Lines holding the word "agent": how many does the material below have? Answer with nothing but the number.

- [Given data]
★ ★ ★ ★ ★

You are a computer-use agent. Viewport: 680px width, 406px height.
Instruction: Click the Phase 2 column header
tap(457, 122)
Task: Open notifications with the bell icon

★ ★ ★ ★ ★

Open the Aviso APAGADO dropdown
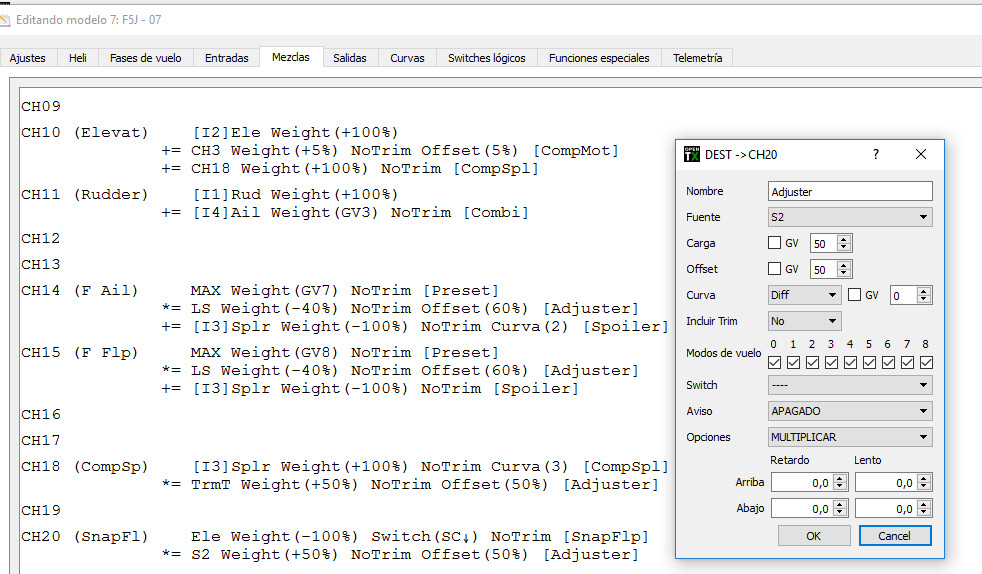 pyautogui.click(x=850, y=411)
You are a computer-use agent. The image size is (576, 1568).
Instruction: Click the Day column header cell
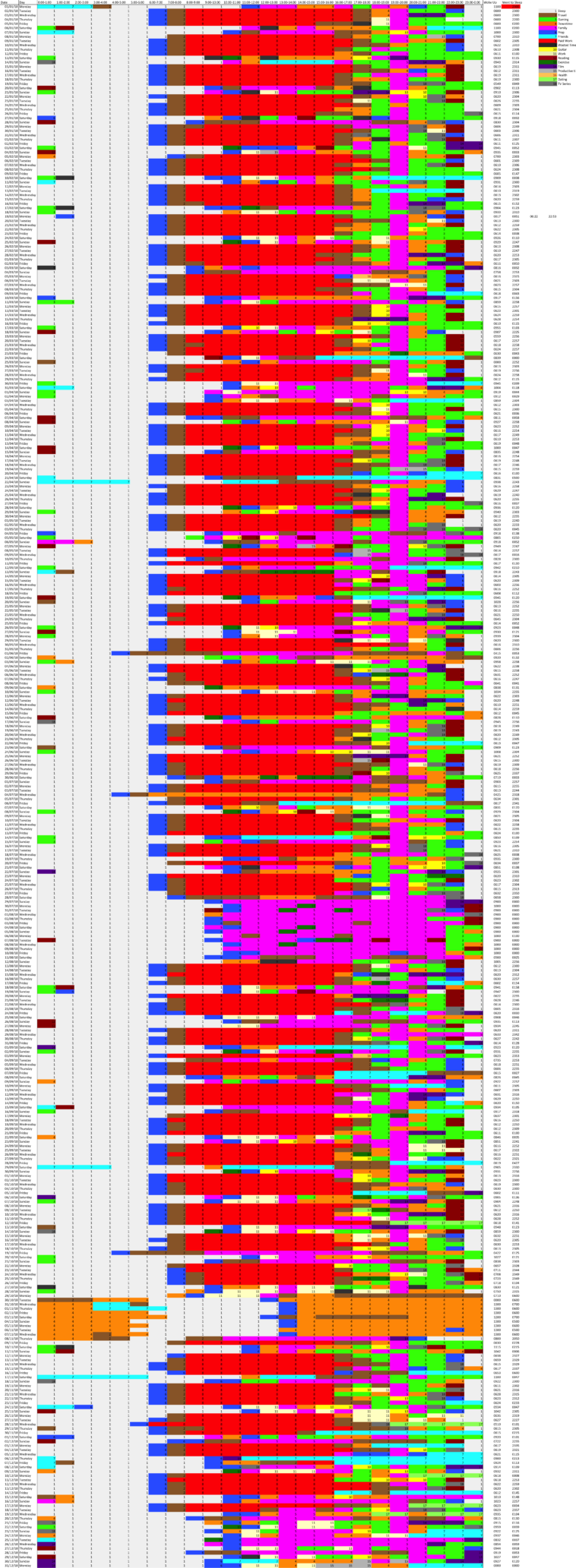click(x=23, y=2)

★ ★ ★ ★ ★

- [Solution to the problem] 2